NEW YORK/LONDON, June 8 (Reuters) - The volatile copper market ended up for the first time in seven sessions on Tuesday but stayed close to eight-month lows as a firmer tone in the euro helped offset uncertain economic and demand prospects.
Copper for July delivery HGN0 on the New York Mercantile Exchange's COMEX division rose 1.35 cents to finish at $2.7795 per lb, after dealing in a range from $2.7880 to $2.73. The low came within 1 cent of Monday's session trough of $2.72, a low dating back to early October 2009.
On the London Metal Exchange, benchmark copper for three-months delivery CMCU3 ended at $6,165 a tonne. It closed at $6,100 on Monday after touching an eight-month low of $6,037.50.
Copper prices have lost about 13 percent in the previous six sessions, slammed by concern over debt contagion in Europe, Chinese monetary tightening and poor U.S. data, including Friday's disappointing jobs numbers.
The six down days were the longest losing streak since a similar showing in December 2009 and a seven-day rout starting in early November 2008 in the aftermath of the Lehman collapse.
"Sentiment has turned quite bearish -- particularly with regard to Europe," said Daniel Smith, an analyst at Standard Chartered on sovereign debt.
That slide in sentiment was reinforced when Fitch Ratings said the UK was facing a "formidable" fiscal challenge and said Britain's public debt ratio had climbed more quickly than those of other top-rated sovereign credits.
"The UK warning is just another dagger into the industrial demand picture," said Frank McGhee, head precious metals trader with Integrated Brokerage Services LLC in Chicago.
Another concern for the market has been China, the world's top metals consumer, where a number of policy tightening measures have begun to seep into data, most recently last week's manufacturing data.
All eyes will be on May import data Thursday, which is expected to show arrivals of unwrought copper and semi-finished copper products fell slightly from April.

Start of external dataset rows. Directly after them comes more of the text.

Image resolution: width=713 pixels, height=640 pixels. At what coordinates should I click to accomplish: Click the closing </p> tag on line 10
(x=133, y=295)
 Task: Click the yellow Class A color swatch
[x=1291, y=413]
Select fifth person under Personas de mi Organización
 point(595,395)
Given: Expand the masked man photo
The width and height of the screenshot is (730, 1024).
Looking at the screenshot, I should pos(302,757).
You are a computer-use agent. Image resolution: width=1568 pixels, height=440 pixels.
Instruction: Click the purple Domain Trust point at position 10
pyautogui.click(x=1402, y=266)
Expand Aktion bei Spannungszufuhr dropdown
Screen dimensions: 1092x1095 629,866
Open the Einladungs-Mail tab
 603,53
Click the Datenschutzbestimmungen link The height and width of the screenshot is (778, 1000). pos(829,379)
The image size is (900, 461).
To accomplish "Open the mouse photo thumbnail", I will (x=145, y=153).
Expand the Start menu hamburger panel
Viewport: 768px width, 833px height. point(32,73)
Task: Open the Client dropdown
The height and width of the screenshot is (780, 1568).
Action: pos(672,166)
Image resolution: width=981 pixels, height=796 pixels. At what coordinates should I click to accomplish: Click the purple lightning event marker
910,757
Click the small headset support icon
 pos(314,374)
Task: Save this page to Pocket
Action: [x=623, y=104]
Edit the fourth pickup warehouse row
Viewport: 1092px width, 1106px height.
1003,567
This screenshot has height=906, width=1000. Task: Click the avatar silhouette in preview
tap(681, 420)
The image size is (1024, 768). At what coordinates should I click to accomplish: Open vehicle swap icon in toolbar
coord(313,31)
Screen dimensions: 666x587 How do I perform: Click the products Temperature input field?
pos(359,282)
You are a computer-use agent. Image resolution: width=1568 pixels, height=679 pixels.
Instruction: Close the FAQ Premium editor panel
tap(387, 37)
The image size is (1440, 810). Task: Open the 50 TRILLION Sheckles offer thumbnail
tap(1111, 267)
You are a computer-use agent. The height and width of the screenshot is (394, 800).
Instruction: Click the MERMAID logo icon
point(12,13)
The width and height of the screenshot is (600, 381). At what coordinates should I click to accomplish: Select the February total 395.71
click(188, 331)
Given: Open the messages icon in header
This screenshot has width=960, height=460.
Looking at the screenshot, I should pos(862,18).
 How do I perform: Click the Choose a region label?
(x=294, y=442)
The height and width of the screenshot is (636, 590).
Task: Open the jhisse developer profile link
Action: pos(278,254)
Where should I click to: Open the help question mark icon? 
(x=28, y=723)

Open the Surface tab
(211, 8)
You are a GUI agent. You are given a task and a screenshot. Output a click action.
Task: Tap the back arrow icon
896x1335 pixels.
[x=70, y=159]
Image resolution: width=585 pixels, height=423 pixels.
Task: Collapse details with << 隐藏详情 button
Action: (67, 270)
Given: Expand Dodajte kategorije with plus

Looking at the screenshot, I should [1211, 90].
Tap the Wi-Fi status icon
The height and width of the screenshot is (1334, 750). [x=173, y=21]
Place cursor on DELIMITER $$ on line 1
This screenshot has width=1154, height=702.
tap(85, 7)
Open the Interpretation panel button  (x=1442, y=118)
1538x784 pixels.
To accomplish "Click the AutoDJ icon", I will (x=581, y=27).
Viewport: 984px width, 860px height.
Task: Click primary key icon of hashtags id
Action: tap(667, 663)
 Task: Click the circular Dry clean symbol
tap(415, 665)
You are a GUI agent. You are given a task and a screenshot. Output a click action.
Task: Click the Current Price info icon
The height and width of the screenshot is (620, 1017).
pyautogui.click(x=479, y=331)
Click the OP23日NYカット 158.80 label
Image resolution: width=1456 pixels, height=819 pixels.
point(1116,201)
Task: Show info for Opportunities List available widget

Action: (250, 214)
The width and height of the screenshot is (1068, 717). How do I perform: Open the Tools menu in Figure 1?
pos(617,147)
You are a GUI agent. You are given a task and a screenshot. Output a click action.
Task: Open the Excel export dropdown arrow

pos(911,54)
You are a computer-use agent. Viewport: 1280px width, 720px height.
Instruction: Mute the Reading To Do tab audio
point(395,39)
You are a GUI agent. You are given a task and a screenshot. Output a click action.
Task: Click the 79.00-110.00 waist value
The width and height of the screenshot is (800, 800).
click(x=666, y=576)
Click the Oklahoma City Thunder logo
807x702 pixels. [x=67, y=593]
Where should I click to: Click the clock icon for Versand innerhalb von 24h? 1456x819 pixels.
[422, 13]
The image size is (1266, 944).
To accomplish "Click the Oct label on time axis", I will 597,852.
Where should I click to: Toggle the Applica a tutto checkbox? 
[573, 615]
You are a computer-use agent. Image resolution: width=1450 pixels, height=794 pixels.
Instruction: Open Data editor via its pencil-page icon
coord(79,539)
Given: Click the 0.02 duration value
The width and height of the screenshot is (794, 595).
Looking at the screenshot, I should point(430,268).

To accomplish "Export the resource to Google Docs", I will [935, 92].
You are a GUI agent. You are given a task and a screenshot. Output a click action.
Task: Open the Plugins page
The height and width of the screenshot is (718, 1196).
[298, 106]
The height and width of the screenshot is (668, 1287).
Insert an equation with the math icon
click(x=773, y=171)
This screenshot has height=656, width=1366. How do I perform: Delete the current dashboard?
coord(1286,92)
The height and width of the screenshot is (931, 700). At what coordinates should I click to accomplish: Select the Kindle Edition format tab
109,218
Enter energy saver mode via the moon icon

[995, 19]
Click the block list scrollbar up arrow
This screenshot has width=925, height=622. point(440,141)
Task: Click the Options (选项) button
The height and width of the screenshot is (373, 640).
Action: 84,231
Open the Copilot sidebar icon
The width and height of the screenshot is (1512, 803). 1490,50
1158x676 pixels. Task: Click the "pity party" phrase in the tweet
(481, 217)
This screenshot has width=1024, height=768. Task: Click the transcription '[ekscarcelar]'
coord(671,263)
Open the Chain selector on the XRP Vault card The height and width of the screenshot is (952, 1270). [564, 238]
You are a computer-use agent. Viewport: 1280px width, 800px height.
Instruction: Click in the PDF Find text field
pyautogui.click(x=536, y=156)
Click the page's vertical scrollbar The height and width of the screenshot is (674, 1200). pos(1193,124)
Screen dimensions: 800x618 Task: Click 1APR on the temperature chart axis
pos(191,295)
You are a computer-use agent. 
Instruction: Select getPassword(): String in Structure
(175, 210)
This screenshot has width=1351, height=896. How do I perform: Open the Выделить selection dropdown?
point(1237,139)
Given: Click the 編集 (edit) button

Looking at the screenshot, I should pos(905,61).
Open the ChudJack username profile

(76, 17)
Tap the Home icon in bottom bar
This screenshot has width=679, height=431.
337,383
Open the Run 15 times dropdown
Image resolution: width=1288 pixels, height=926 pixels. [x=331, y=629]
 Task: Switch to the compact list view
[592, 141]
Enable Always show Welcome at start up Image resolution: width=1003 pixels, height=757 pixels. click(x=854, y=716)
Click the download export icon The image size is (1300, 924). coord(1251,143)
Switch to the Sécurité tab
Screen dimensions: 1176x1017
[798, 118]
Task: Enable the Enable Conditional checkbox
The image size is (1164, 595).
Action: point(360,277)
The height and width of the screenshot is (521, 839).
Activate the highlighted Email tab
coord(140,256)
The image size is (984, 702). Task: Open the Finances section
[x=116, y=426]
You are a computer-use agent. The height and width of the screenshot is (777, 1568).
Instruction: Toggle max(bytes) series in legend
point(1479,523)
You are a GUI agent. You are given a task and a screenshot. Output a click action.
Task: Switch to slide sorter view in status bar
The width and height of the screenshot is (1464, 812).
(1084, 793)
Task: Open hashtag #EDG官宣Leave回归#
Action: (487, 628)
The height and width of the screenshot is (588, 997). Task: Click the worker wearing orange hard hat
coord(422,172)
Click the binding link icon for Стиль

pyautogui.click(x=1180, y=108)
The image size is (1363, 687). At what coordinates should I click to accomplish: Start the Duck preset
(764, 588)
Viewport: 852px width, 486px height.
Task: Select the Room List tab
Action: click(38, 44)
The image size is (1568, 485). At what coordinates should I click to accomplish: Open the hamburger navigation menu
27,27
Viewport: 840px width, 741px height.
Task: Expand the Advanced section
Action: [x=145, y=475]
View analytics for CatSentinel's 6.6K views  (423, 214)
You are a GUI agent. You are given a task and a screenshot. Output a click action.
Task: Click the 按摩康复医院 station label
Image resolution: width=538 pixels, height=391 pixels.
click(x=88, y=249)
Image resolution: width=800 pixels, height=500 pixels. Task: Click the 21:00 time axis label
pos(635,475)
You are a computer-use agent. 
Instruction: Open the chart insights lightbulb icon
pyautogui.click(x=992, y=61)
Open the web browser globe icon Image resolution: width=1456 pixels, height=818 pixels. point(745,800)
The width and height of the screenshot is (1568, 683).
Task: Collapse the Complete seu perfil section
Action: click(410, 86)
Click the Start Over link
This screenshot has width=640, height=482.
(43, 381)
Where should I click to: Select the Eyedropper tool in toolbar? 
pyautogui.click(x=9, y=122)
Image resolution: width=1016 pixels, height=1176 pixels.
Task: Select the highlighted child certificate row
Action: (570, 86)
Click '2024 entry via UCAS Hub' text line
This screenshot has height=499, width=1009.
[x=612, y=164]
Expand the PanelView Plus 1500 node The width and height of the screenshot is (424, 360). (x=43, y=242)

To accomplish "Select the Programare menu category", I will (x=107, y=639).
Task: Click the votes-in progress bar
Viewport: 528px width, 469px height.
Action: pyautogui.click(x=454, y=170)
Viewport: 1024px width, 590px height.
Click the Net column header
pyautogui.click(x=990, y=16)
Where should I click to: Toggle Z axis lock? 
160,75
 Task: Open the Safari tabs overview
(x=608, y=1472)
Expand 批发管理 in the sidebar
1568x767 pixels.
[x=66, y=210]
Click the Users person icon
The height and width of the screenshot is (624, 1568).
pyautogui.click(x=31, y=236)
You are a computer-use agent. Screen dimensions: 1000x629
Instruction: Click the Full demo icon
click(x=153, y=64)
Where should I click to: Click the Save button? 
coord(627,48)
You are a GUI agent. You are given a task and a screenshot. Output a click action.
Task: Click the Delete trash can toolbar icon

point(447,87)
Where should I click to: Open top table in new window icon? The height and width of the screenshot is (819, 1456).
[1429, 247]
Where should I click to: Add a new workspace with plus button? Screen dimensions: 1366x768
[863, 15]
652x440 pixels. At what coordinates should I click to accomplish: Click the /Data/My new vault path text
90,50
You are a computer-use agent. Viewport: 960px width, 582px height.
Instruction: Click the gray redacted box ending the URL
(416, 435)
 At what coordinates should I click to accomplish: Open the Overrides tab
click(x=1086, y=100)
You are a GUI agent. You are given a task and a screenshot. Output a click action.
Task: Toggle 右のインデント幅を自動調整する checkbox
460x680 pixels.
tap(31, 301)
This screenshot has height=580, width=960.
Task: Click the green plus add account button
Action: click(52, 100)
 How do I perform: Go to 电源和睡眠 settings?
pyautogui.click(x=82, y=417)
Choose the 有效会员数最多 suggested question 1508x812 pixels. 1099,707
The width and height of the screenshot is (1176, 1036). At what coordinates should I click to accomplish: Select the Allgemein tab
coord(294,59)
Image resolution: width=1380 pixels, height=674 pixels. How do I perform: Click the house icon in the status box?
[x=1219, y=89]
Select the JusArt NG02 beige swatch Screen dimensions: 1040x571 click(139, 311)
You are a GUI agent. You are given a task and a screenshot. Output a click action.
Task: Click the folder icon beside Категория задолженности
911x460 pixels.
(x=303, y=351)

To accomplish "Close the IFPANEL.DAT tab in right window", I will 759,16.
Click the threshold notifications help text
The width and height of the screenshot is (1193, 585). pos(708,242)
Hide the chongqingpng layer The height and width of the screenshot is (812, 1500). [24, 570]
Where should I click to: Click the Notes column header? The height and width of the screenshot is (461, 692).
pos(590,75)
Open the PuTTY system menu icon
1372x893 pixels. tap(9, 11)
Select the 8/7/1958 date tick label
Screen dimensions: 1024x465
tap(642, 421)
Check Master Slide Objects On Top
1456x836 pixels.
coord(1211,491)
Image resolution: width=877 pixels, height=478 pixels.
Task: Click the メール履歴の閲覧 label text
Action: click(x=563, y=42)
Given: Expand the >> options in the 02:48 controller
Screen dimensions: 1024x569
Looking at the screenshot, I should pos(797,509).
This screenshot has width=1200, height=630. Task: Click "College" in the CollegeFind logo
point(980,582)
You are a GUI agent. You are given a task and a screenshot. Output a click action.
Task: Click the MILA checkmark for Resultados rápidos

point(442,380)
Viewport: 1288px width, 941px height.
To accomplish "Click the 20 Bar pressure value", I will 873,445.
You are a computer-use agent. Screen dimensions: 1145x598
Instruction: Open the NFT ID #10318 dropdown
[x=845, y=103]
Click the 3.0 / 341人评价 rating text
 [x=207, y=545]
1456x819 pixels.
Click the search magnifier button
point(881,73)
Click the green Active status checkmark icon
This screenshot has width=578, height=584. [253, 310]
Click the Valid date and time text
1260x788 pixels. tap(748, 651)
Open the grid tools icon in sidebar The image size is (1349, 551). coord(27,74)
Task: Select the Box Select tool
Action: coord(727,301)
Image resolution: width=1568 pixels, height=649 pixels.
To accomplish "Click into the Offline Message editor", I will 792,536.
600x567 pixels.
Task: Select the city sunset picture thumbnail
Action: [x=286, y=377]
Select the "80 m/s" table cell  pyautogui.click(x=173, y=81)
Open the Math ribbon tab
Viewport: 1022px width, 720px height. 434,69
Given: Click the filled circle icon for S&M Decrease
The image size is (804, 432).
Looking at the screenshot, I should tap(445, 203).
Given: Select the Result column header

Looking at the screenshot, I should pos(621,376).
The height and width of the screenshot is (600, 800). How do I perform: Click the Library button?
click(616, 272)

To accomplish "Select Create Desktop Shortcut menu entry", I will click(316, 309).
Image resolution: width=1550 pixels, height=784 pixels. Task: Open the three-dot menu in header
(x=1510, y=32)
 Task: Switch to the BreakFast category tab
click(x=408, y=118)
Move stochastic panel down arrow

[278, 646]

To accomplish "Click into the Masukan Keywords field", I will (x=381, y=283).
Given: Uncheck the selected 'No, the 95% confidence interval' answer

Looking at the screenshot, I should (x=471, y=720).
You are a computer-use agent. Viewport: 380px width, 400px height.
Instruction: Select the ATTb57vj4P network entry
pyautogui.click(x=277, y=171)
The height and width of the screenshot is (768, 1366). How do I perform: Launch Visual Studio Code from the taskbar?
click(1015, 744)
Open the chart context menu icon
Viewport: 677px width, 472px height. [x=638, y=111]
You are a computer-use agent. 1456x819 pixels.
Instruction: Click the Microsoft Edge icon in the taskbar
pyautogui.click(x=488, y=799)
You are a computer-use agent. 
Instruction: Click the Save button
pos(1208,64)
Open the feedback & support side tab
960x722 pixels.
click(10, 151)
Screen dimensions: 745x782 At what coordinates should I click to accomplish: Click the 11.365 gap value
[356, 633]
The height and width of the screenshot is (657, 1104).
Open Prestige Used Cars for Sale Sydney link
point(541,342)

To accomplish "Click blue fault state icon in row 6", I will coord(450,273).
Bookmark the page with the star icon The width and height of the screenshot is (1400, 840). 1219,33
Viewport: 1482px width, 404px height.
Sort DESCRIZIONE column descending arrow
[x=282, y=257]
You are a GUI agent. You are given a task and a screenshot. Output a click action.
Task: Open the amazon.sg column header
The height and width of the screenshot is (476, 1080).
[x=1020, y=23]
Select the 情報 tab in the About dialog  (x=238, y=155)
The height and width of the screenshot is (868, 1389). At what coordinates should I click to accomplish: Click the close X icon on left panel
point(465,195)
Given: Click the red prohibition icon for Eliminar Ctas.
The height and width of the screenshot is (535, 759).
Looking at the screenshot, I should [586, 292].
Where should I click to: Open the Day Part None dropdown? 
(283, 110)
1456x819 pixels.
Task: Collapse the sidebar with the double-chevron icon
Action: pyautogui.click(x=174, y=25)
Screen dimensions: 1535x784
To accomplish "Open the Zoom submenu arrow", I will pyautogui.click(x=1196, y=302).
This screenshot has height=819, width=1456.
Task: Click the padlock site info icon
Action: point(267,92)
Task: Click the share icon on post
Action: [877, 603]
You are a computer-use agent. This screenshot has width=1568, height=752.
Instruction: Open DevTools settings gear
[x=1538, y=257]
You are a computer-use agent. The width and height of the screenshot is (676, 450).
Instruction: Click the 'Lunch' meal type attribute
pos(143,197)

In other markets, the euro added to gains on Tuesday to riseabove $1.20 as investors continued to take profits a day after the currency hit its lowest level against the dollar since early 2006. [USD/]
A stronger euro makes metals cheaper for European investors.
Base metals demand has remained steady despite a recent dive in prices, the chief executive of Teck Resources (TCKb.TO), Canada's biggest base-metals miner, said on Tuesday.
"We don't think there's been any change in fundamental demand," Teck CEO Don Lindsay told the RBC Global Mining and Materials Conference in Toronto.
He said the economic fundamentals that have underscored the metal market's sharp rebound from the late 2008 crash are still in place, anchored by China's push for urbanization which has fueled demand for the copper, zinc, and metallurgical coal that Teck produces. "We wouldn't bet against China," he said.
LME copper stocks, which are seen as indicating demand trends, fell 900 tonnes to total 469,850 tonnes, the smallest supply since mid-December last year and down some 15 percent since a mid-February peak.
Among other industrial metals, aluminum CMAL3 ended at $1,920 a tonne from $1,867, with stocks of the metal used in transport and packaging falling 7,875 tonnes to 4.52 million tonnes.
Zinc CMZN3 closed up $106 at $1,734 a tonne, lead CMPB3 ended up $56 at $1,610, tin CMSN3 ended at $15,930 from $15,500 and nickel CMNI3 at $18,470 from $18,200.
In early trading, zinc and lead rose over 5 percent to peak at $1,735.75 and $1,635.75 respectively as analysts pointed to buying triggered by chart points rather than fundamentals.